WHAT THE EXERCISE ASKS :: Your answer should be a single number: the count of lines in the material below that hold "click".

ENTRIES SHOWN ::
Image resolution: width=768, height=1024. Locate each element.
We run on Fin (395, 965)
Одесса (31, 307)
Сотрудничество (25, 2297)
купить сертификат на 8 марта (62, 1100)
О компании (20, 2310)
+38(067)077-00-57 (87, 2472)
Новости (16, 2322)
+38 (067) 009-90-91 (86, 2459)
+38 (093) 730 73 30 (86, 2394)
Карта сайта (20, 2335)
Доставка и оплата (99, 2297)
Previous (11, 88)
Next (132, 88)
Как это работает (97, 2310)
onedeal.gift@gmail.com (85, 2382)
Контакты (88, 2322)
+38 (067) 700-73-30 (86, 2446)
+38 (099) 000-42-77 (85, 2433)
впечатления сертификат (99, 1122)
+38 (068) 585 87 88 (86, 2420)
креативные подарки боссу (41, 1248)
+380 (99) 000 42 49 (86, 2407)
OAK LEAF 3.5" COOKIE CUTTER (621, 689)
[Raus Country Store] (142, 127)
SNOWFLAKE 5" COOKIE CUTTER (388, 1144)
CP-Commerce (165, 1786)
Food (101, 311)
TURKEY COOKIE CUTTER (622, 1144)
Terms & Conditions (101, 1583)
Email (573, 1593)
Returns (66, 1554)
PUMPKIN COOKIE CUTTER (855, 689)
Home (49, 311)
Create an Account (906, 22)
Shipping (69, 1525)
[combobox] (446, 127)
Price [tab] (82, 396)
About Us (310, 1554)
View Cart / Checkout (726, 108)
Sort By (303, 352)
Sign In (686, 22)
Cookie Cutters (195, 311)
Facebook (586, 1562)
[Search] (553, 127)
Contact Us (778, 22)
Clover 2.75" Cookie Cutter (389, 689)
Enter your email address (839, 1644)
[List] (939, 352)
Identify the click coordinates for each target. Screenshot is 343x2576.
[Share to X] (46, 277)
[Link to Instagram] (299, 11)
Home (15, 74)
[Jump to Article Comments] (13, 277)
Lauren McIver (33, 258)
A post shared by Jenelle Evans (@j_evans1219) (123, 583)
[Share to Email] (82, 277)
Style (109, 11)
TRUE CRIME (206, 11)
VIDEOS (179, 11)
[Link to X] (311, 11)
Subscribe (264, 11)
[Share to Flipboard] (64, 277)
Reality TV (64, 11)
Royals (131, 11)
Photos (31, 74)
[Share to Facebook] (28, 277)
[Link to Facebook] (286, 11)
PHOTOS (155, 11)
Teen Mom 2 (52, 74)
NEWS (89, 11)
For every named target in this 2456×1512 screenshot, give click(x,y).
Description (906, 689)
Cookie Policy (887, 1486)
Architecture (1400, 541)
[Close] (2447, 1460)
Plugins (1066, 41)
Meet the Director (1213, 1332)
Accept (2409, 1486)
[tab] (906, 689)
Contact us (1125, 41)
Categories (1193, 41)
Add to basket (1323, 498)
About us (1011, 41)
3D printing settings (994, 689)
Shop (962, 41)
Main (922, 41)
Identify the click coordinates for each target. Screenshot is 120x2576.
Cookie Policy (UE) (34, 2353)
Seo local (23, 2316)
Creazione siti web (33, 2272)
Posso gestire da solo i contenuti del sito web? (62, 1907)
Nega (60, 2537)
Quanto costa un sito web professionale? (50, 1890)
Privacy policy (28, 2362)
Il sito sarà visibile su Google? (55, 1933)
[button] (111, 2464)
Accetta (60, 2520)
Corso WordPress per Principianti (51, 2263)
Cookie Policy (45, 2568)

EXERCISE ANSWER :: 3